It doesn't merit a lot of attention, but I will mention two stupid moves that Jerry Coyne makes. Or if not stupid, then intellectually dishonest.
First, Coyne states that "We know now that the universe could have originated from 'nothing' through purely physical processes, if you see 'nothing' as the 'quantum vacuum' of empty space." By the same token, we now know that Jerry Coyne is a fool if you see 'fool' as equivalent in meaning to 'one who thinks that a substantive question can be answered by a semantic trick.'
Second, Coyne maintains that the belief that human beings have souls "flies in the face of science." In other words, the belief in question is logically inconsistent with natural science. Why? Because, "We have no evidence for souls, as biologists see our species as simply the product of naturalistic evolution from earlier species." The reasoning is this:
1. Biologists qua biologists see the human biological species as simply the product of evolution.
Therefore
2. Biology uncovers no evidence of souls.
Therefore
3. Biology rules out the existence of souls.
(1) is true. (2) is a very unsurprising logical consequence of (1). For biology, as a natural science, is confined to the study of the empirically accessible features of living things, including human animals. It is therefore no surprise at all that biology turns up no evidence of souls, or of consciousness or self-consciousness for that matter.
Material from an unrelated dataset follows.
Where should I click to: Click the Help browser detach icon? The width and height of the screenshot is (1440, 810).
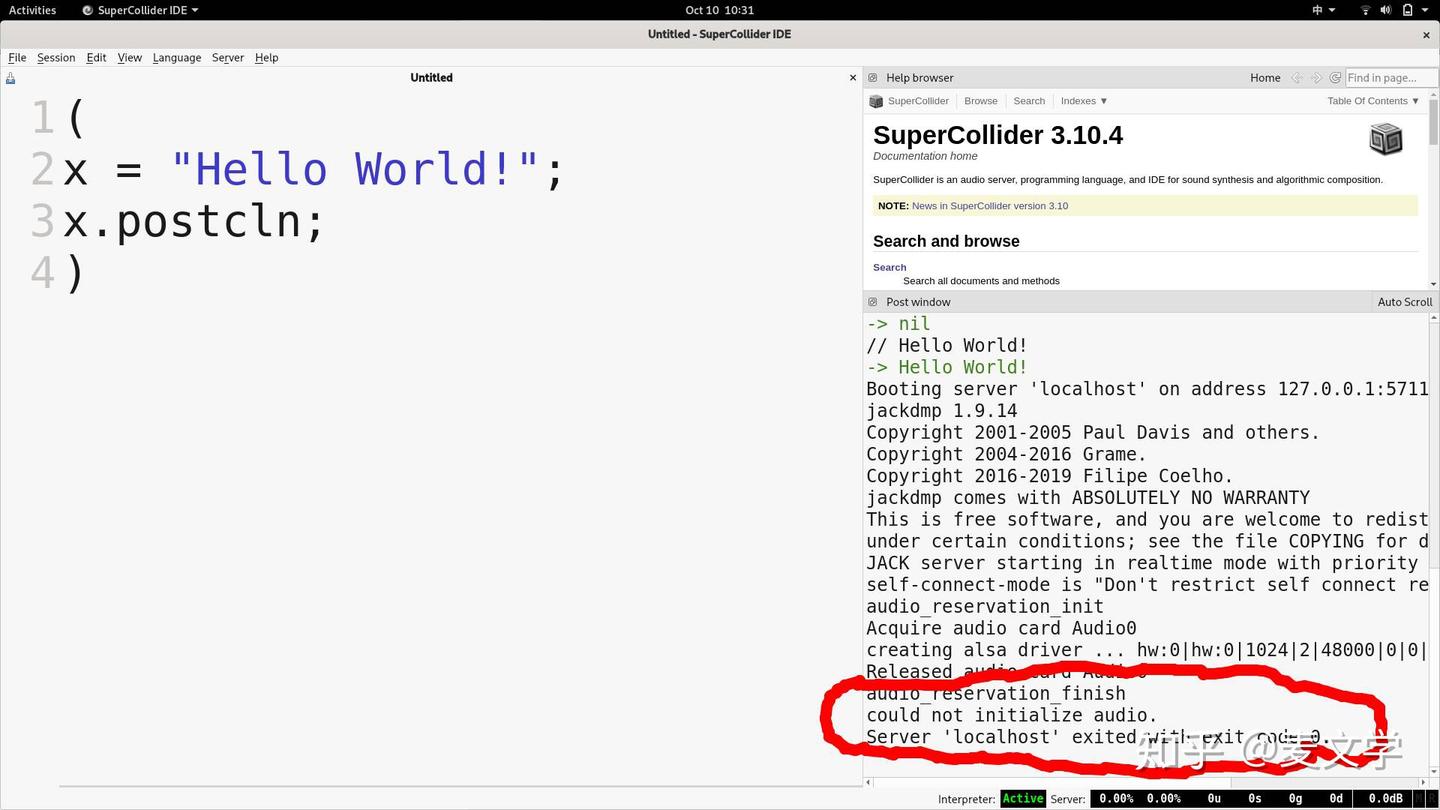(x=872, y=77)
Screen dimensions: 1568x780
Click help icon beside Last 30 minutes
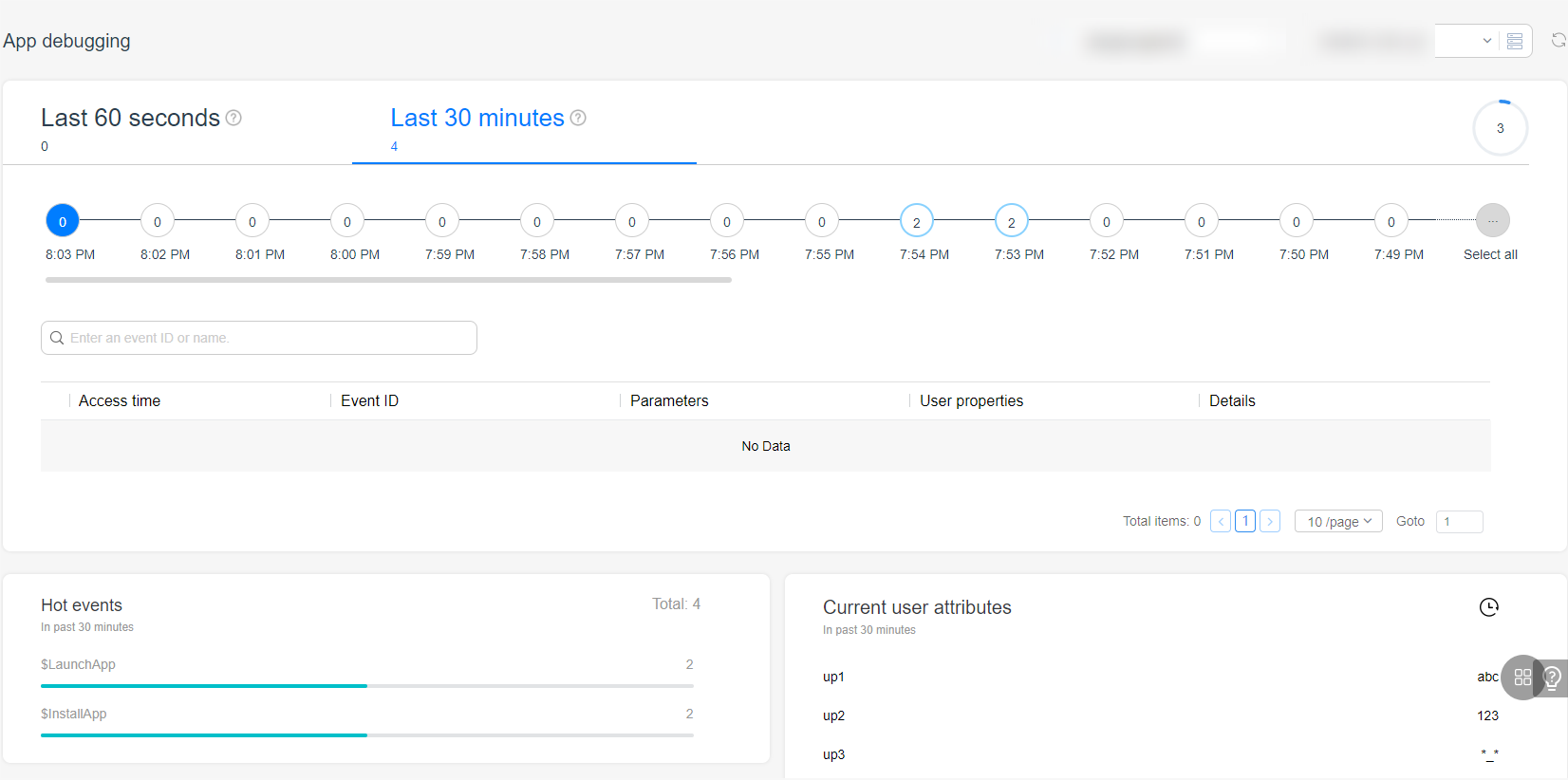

By the same token, cosmology and quantum mechanics uncover no evidence that anything is alive.
The move from (2) to (3), however, is a howling non sequitur. (In plain English, (3) does not logically follow from (2), and it is obvious that it doesn't.) Biology is simply in no position to uncover any evidence of souls that there might be, and it shows a failure to grasp what it is that biology studies to think that such evidence would be accessible to biology.
To argue from (2) to (3) would be like arguing from
4. Mathematics uncovers no evidence that anything in nature can be studied using complex (imaginary) numbers.
Therefore
5. Mathematics rules out the existence of anything in nature that can be studied using complex (imaginary) numbers.
That too is a howling non sequitur: we know that alternating current theory makes essential use of complex numbers.
At the root of Coyne's foolishness is scientism, the view that the only genuine knowledge is natural-scientific knowledge. Scientism is the epistemology of naturalism, the view that reality is exhausted by the space-time system. Both are philosophical views; neither is scientific. There are powerful arguments against both.
Enough beating up of a cripple for one day. And that reminds me: Nietzsche in Twilight of the Idols refers to Kant as a concept-cripple (Begriffskrueppel). What would that make Coyne? A stillborn concept-cripple?
More critique of Coyne here. The man should stick to biology. And the same goes for Dawkins.